H(+)-coupled dipeptide (glycylsarcosine) transport across apical and basal borders of human intestinal Caco-2 cell monolayers display distinctive characteristics.

Transepithelial transport and intracellular accumulation of the dipeptide glycylsarcosine (Gly-Sar) were studied using intact monolayers of the human intestinal epithelial cell line, Caco-2. Gly-Sar transport was demonstrated in both absorptive (apical-to-basal) and secretory (basal-to-apical) directions. In both directions, transport and accumulation were enhanced in the presence of a pH gradient (pHo < pHi).
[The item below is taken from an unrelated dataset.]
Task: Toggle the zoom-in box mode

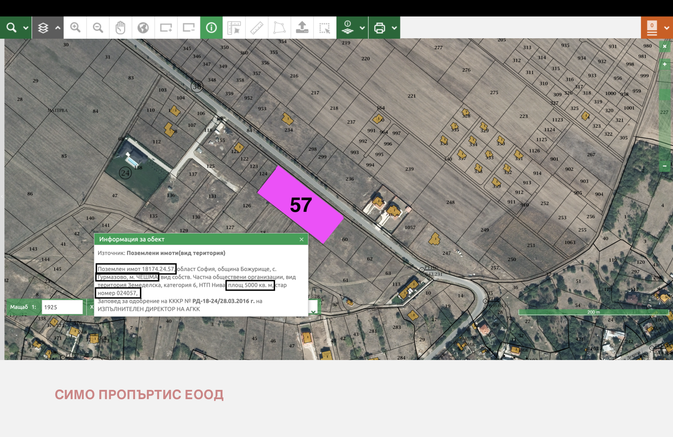Action: pos(166,27)
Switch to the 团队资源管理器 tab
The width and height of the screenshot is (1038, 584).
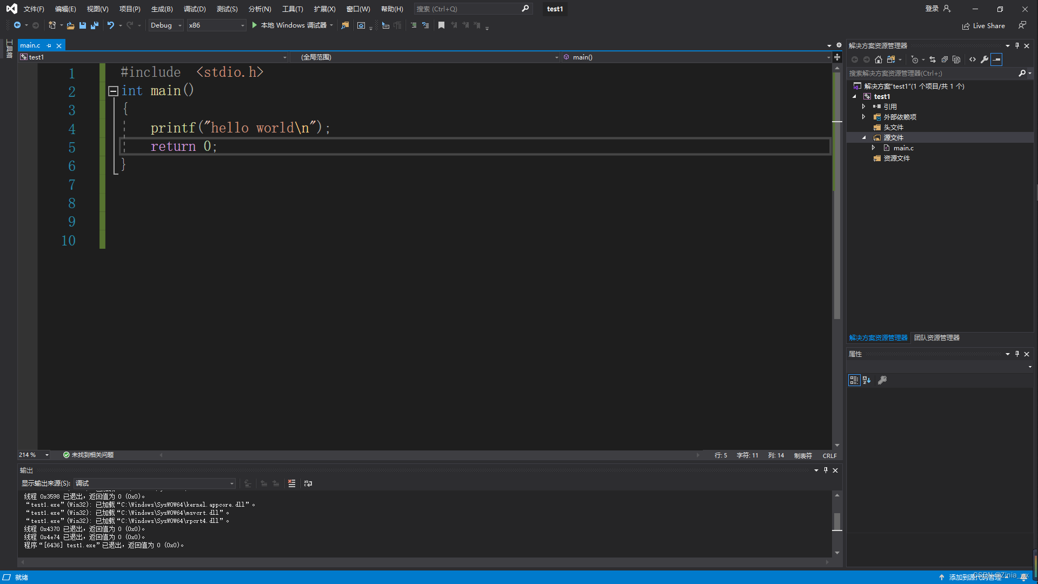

Under conditions similar to those found at the intestinal membrane in vivo (apical pH 6.0, basolateral pH 7.4), net absorption (145.2 pmol/cm2 per h) was observed, although experimental conditions could also be manipulated (apical pH 7.4, basolateral pH 6.0) so that net secretion was observed. Transport and accumulation (in both directions) were inhibited in the presence of either 20 mM (unlabelled) Gly-Sar or 20 mM cephalexin (an aminocephalosporin antibiotic). When added to either the apical or basolateral surface of BCECF (2',7',-bis(2-carboxyethyl)-5(6)-carboxyfluorescein)-loaded Caco-2 cell monolayers Gly-Sar (20 mM), at pH 6.0, caused a marked intracellular acidification, demonstrating that dipeptide absorption is accompanied by H(+)-flow into the cells. Cephalexin (20 mM) had similar effects (as Gly-Sar) when presented at the apical surface but also caused a marked intracellular acidification when perfused into the basolateral chamber at pH 7.4. In contrast, addition of Gly-Sar (20 mM) to the basolateral chamber (at pH 7.4) had no effect. Transepithelial absorption of dipeptides (Gly-Sar) and beta-lactam antibiotics (cephalexin) at low concentrations is predominately via a transcellular route mediated by carrier mechanisms located at both apical and basolateral membranes. Interestingly, Gly-Sar and cephalexin transport across the basolateral membrane (and, therefore, exit from the cell) display both common and distinct characteristics suggesting that more than one mechanism may be responsible for exit into the basolateral space.